Here is coverage about the case in the Hutch News.

Here is more coverage about the case in the Hutch News.

[Update: the state file a PR on May 16, 2011.]

[Further update: the KSC granted the state's PR on September 21, 2011.]

[Further update: on August 24, 2012, as blogged about here, the KSC ordered a new trial..]

Not a voluntary encounter

Rick Kittel and KU Defender Project intern Josh Berry won in State v. Hogan, No. 102,681 (Kan. App. April 15, 2011), obtaining a reversal of a Sedgwick County possession conviction based on an illegal search. The COA majority applied prior KSC precedent regarding voluntary encounters, but held, after a factually-intensive analysis, that the circumstances in this case did not prove a voluntary encounter:

Examining the totality of the circumstances, we are unable to conclude that Hogan freely, voluntarily, specifically, and without implied coercion, gave his consent to search the bag in the back seat. In addition to the equivocal nature of any consent by Hogan, many of the same factors considered in evaluating the detention must be considered here, including the presence of two uniformed and armed officers, the holding of Hogan behind the vehicle by Crowe as Robinson searched the back seat, the continuing activation of the overhead light bar, and the repeated questions from Robinson. Additionally, we note that Robinson utilized aggressive language after Hogan's protestation when he responded, "[Y]ou said I could search, correct?" We view that language as indicating that acquiescence to the officer's extended search was compulsory.
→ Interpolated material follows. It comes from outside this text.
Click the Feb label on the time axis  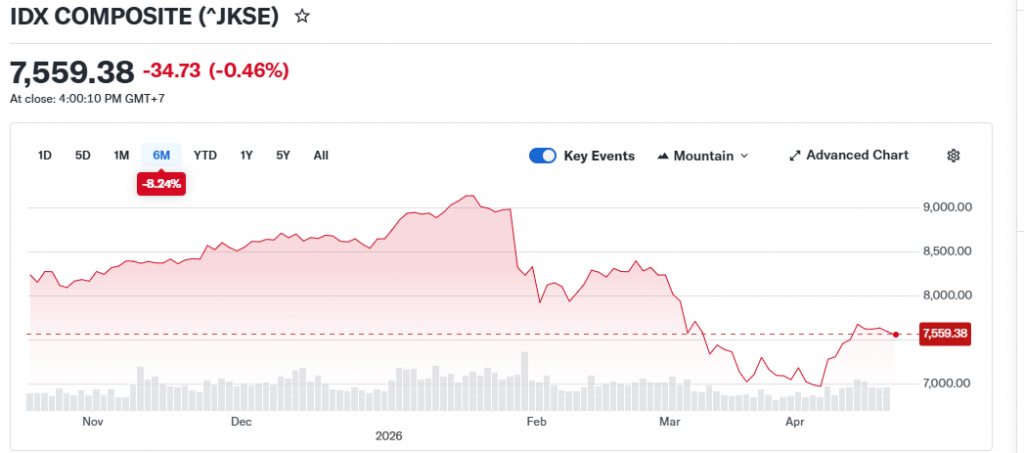click(x=536, y=422)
Examining the totality of the circumstances, we conclude that a reasonable person would not have felt free to leave upon Robinson's initial request to search the vehicle, and even if we were to conclude otherwise, any consensual encounter was transformed back to an illegal detention after Hogan objected to further search of his personal stuff. And finally, we are unable to conclude that Hogan's consent to search the black bag was voluntary after he protested to that search.
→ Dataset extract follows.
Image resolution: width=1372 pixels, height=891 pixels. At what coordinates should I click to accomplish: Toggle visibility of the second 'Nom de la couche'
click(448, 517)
It's a good lesson that just because the KSC said that some police encounters can become voluntary encounters, these cases are factually intensive and the KSC precedent does not stand for the proposition that all police encounters are voluntary encounters.
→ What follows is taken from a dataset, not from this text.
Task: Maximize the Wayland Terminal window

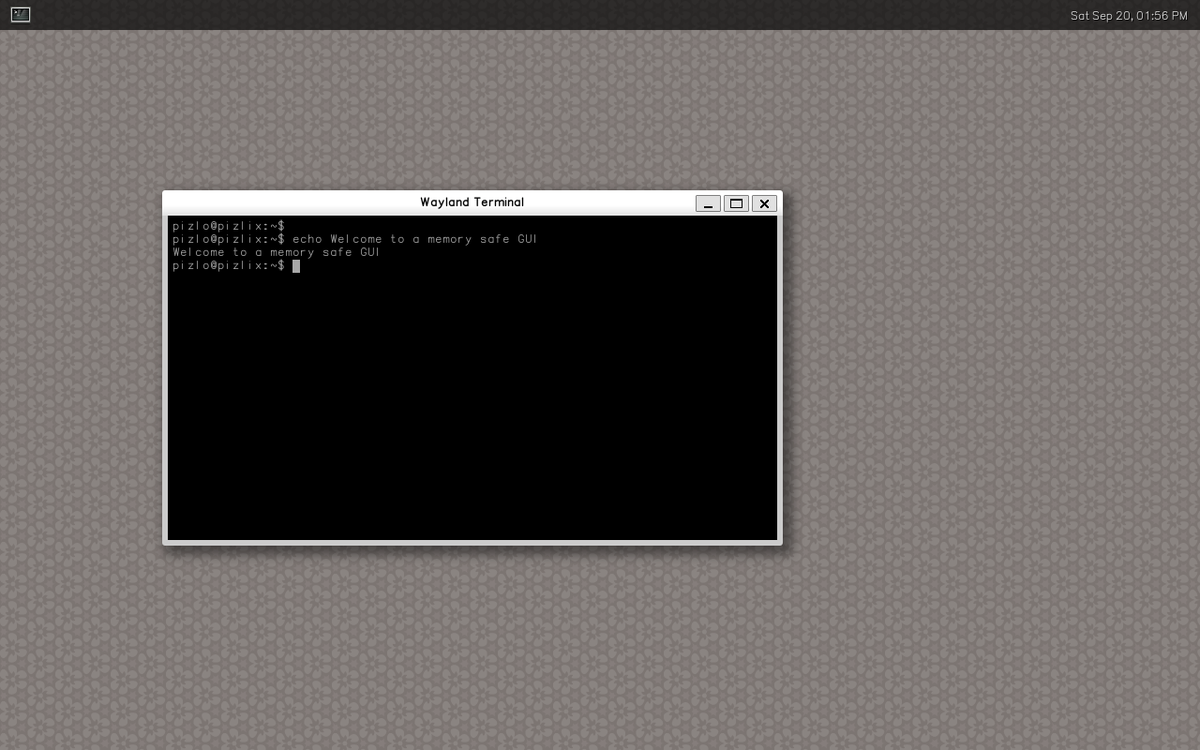Action: [736, 203]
[Update: the state filed a PR on May 16, 2011.]

[Further update: the KSC denied the PR and the mandate issued on March 13, 2012.]

Closure of courtroom requires reversal

Michelle Davis won in State v. Barnes, No. 102,290 (Kan. App. April 8, 2011), obtaining a new trial in a Wyandotte County aggravated robbery prosecution. During trial, concerns about spectators taking pictures of the jury arose (although they were never confirmed). In any case, the district court closed the courtroom to the public for several parts of the trial, including a rebuttal witness, reading of instructions, and closing argument. The COA reached the Public Trial Clause issue for the first time on appeal and held that the closure was improper:


The State argues that the spectators abused their privileges to observe the witnesses and, therefore, the trial court rightly closed the courtroom.


However, the standard for denying a defendant his or her right to a public trial requires that the decision be no broader than necessary and the court consider reasonable alternatives to closure. Barnes correctly argues the trial court failed to consider reasonable alternatives to closing the courtroom, including banning cell phones from the courtroom.


The trial court could also have removed only Brooks without closing the entire proceeding to the public. The court had satisfied itself that Brooks was not taking pictures of the jury. If the court believed Brooks was acting in an unruly manner, which it may well have, its best option would have been to tell her to leave while allowing the rest of Barnes' friends and family to remain.

The COA correctly recognized that Public Trial Clause violation is not subject to harmless error analysis and reversed.

[Update: the state did not file a PR and the mandate issued on May 12, 2011.]